▸ **Exercise details**
For the word "Click", state how many lines of the listing below contain it. Give the number and nothing more.

▸ **Provided data**
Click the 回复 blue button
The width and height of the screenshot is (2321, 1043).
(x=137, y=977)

--

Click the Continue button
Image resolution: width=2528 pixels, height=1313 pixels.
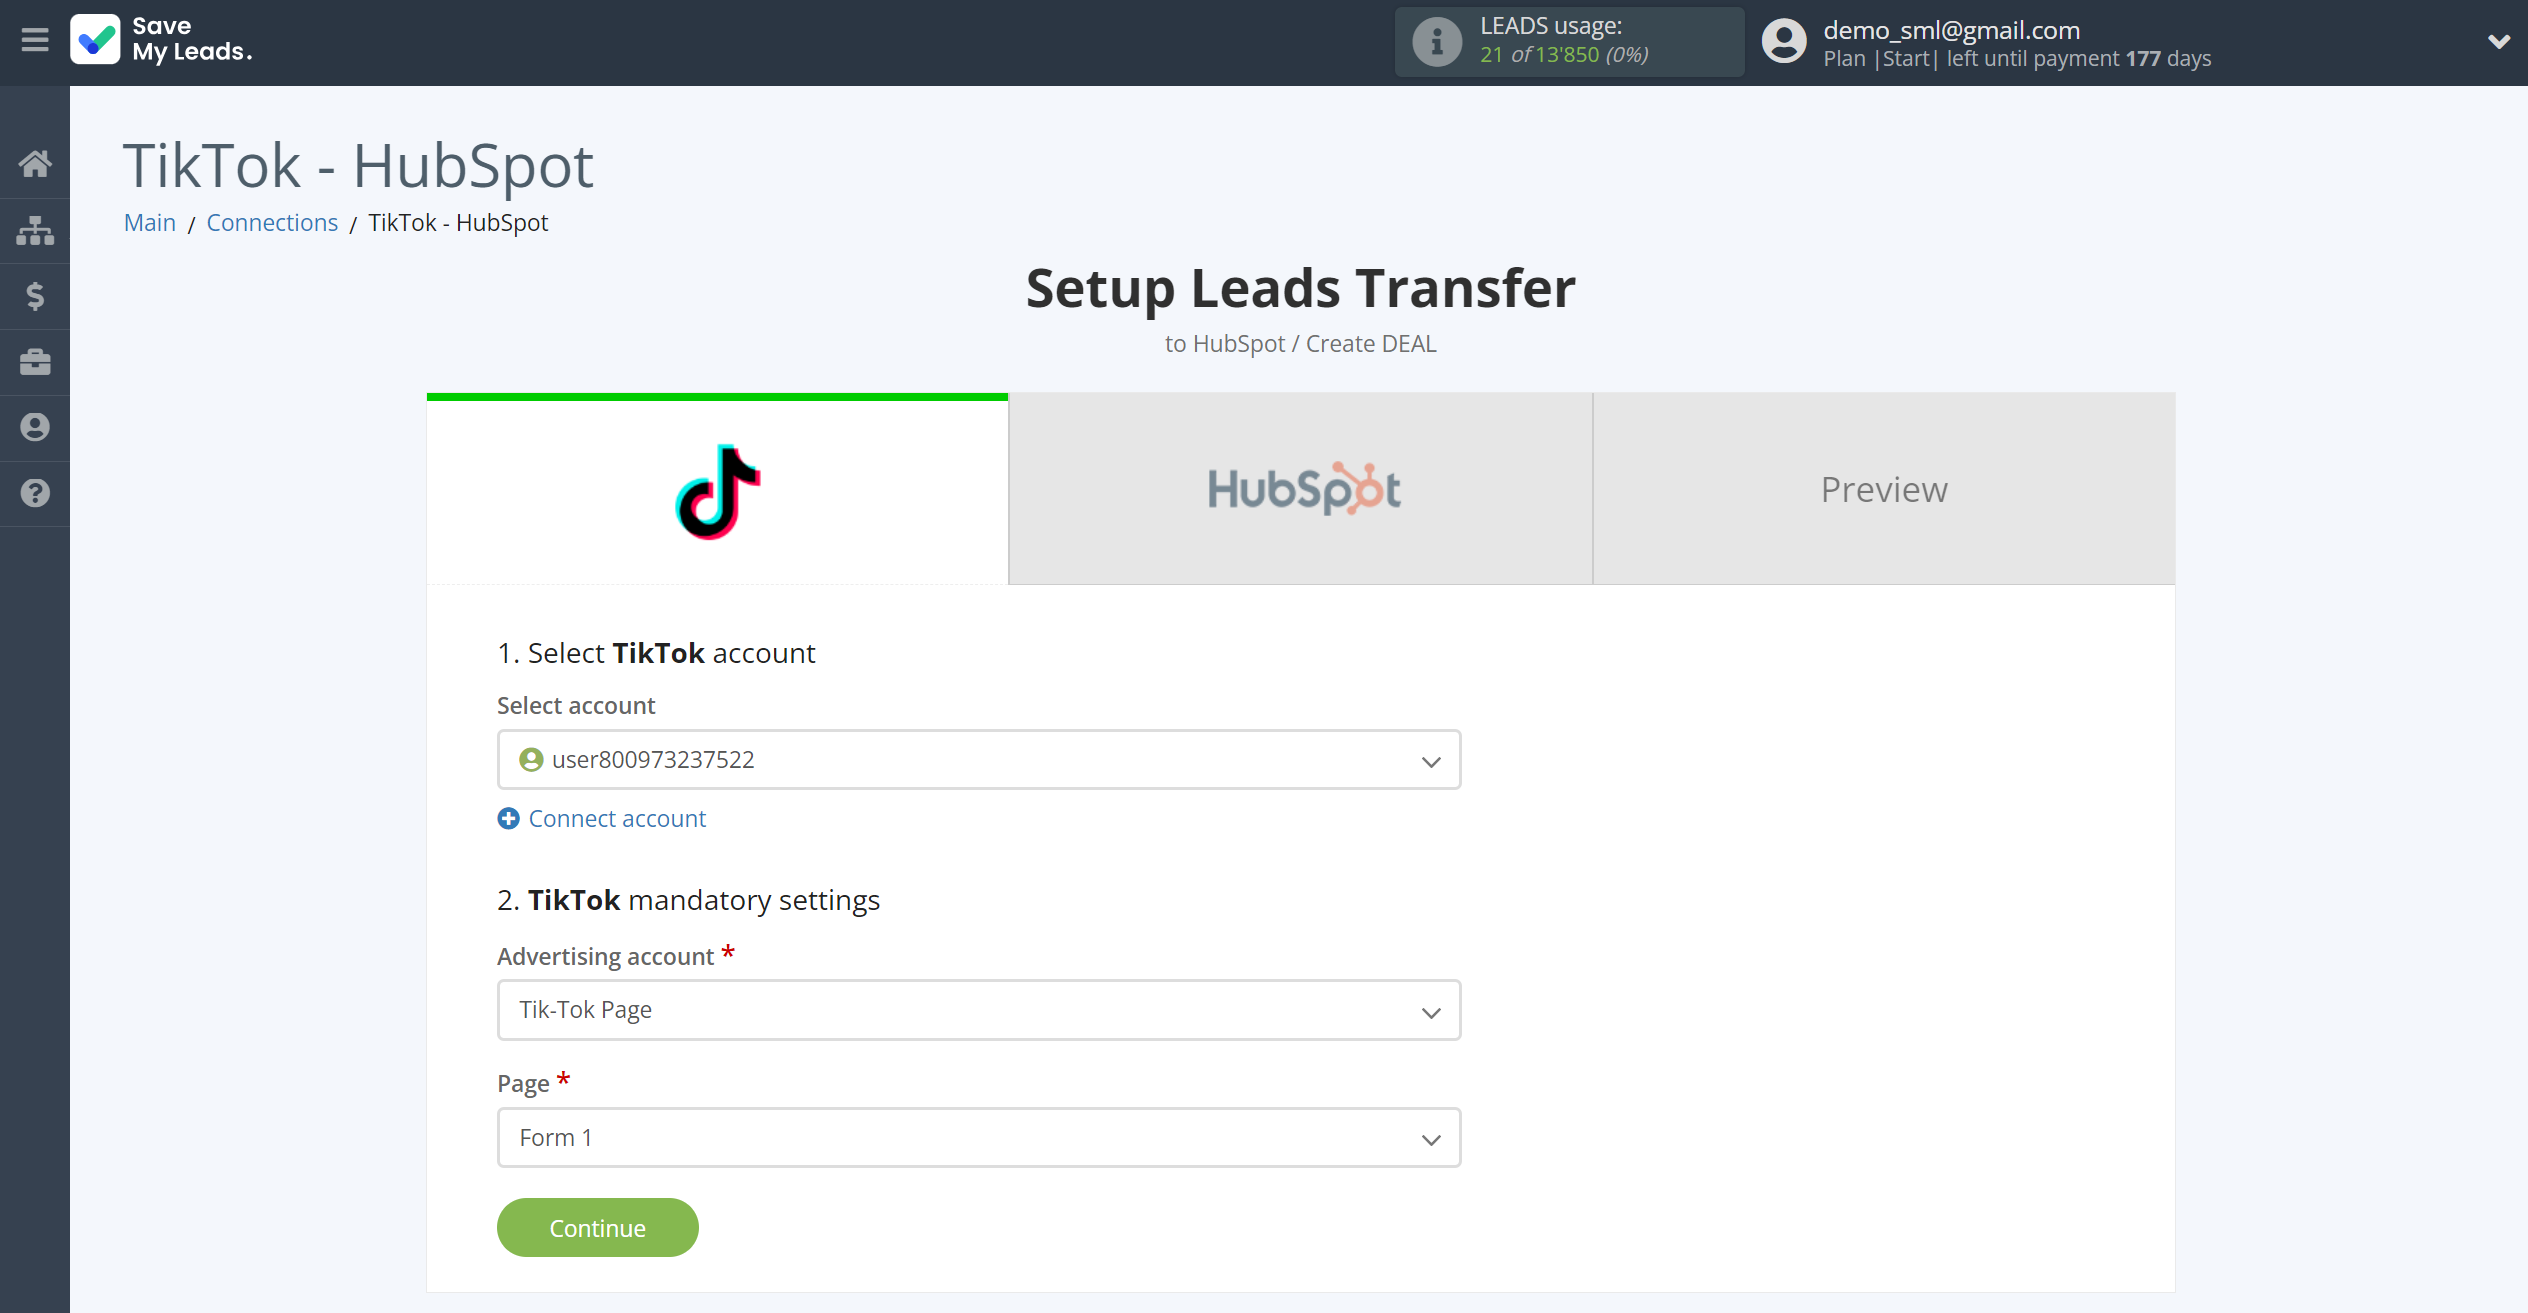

▸ **Expected output**
2